WORKING DATA:
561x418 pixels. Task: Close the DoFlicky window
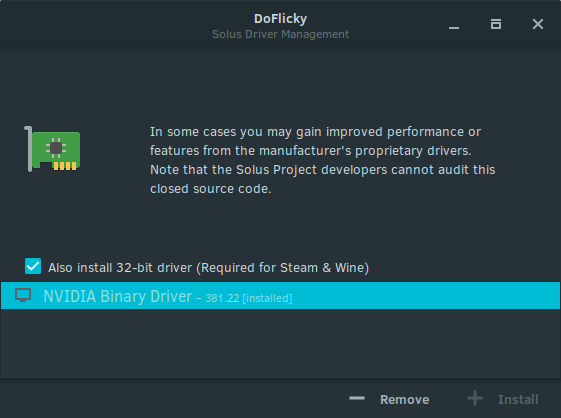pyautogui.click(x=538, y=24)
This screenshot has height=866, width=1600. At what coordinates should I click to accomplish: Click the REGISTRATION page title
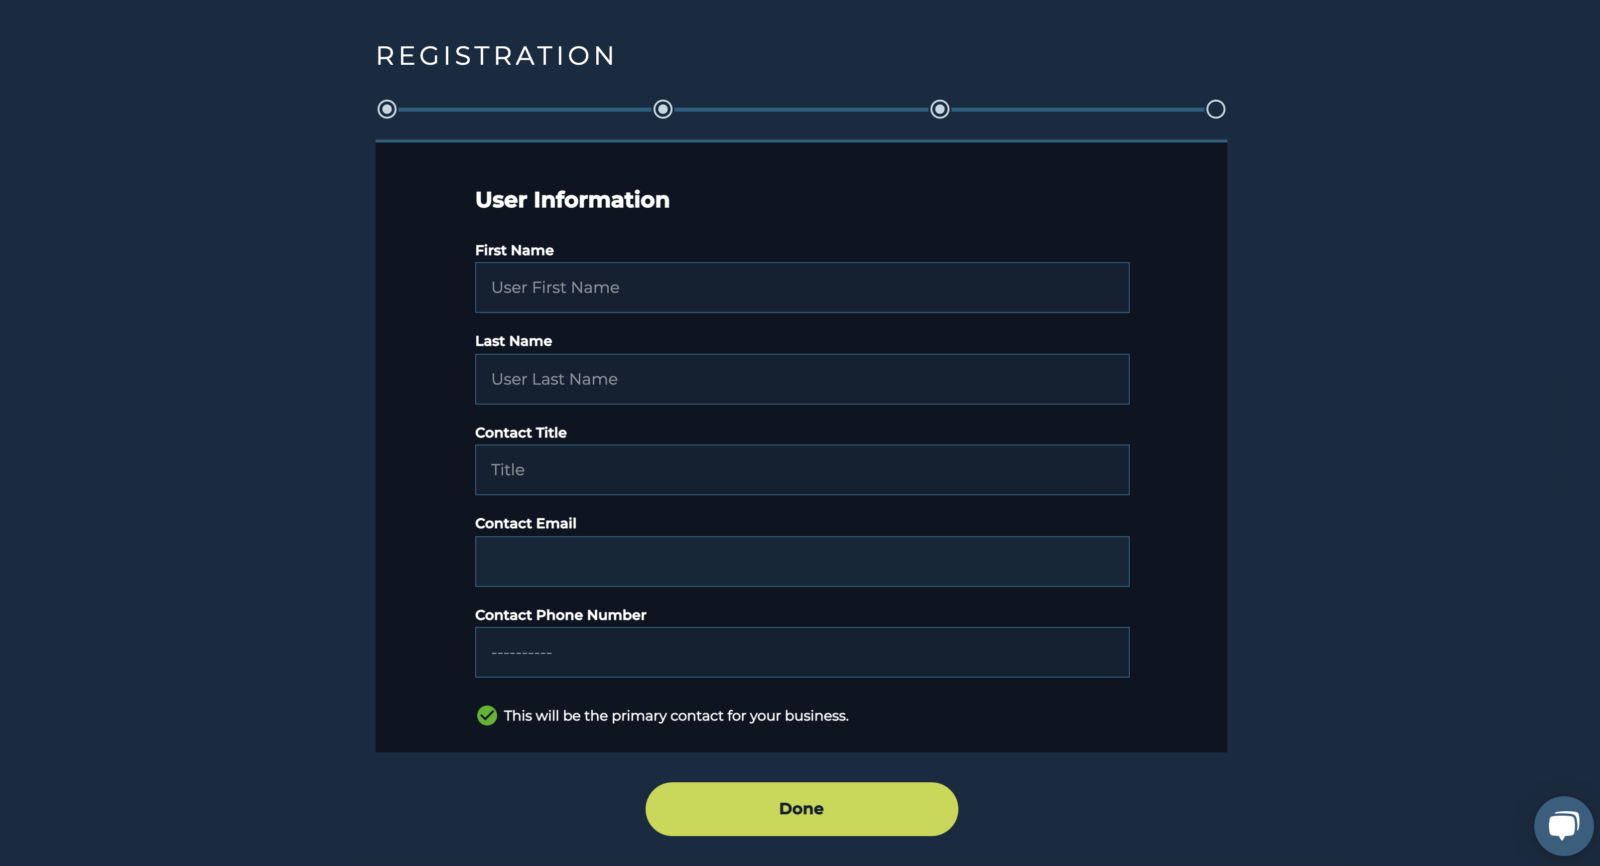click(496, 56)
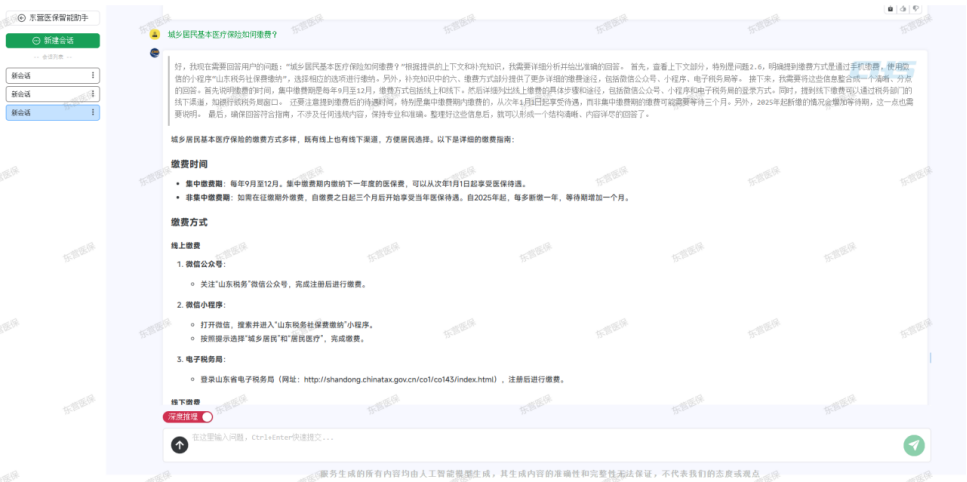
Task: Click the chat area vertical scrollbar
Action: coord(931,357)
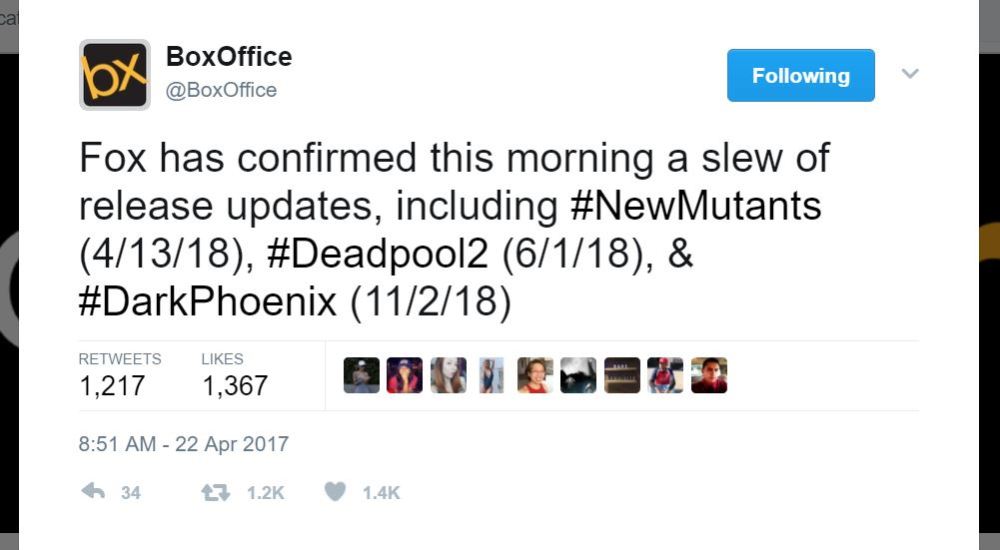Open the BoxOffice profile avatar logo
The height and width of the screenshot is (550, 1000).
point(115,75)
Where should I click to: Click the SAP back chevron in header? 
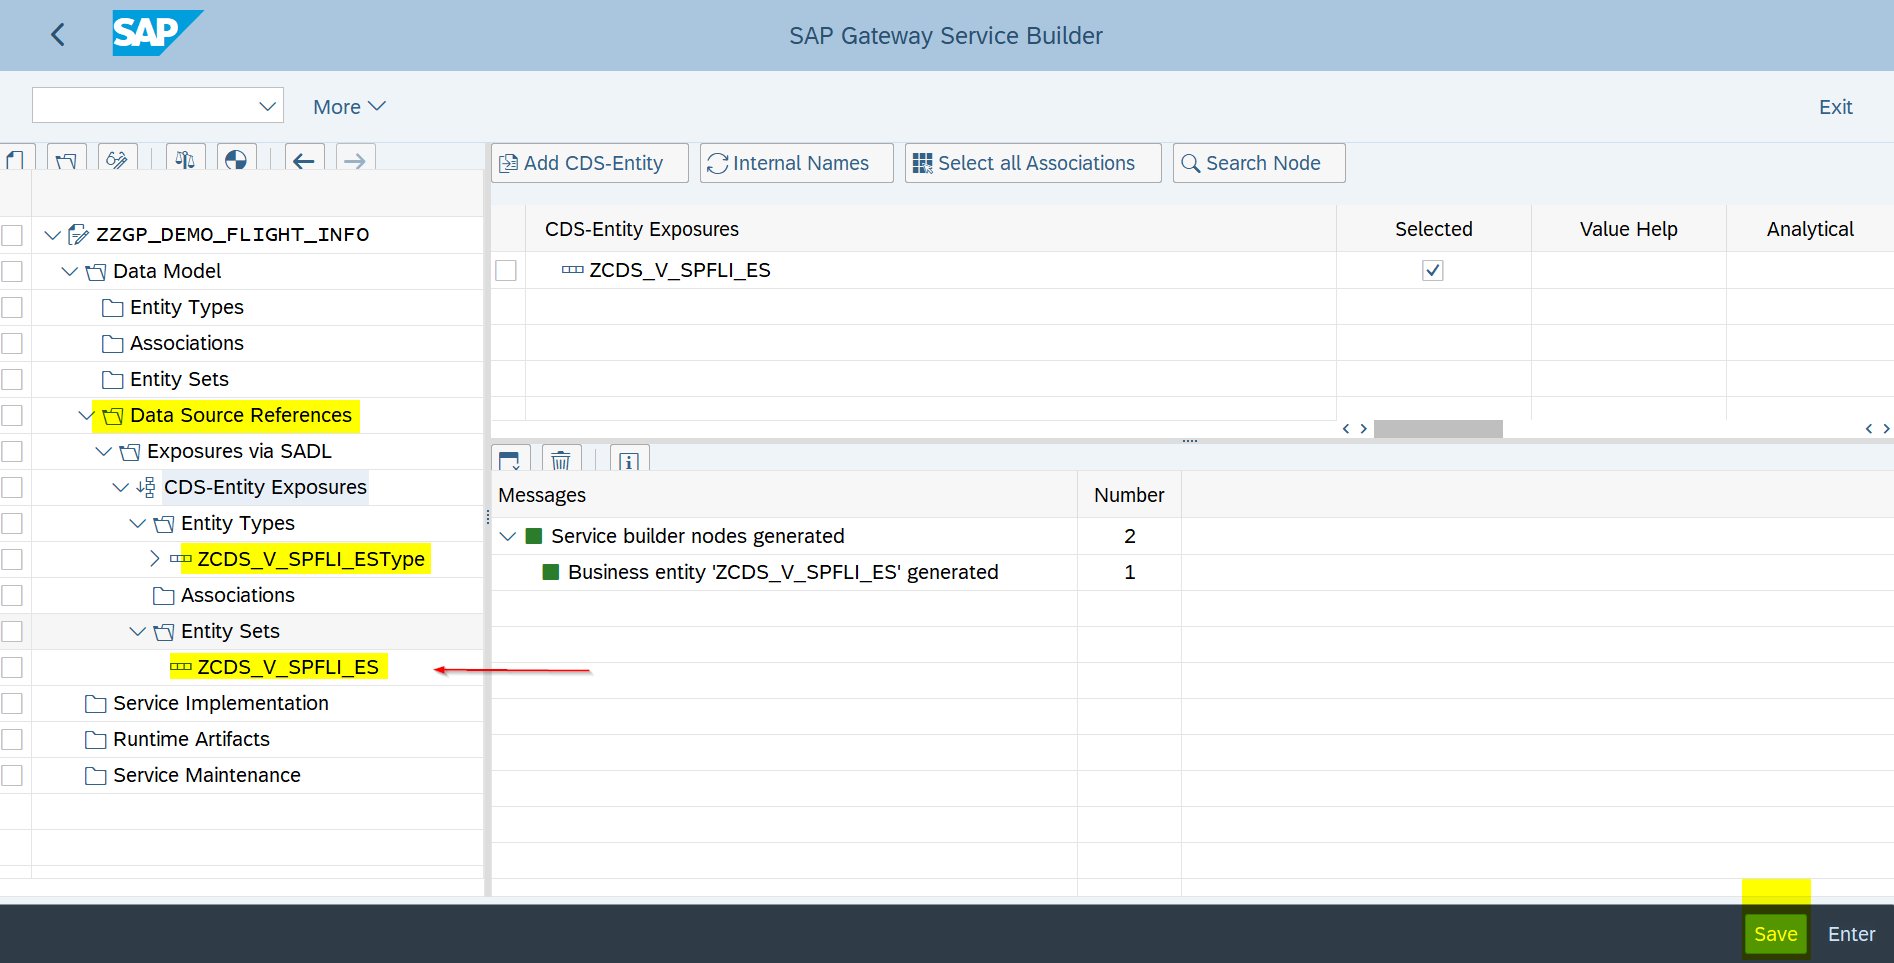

WORK ITEM: Your response must reproduce the listing above word for word and must contain none of its pictures.

RESPONSE TO THE EXERCISE:
561x418 pixels. Task: Close the DoFlicky window
pyautogui.click(x=538, y=24)
This screenshot has height=866, width=1600. At what coordinates should I click to accomplish: Click the REGISTRATION page title
click(496, 56)
Task: Click the chat area vertical scrollbar
Action: coord(931,357)
Open the BoxOffice profile avatar logo
The height and width of the screenshot is (550, 1000).
point(115,75)
Where should I click to: Click the SAP back chevron in header? 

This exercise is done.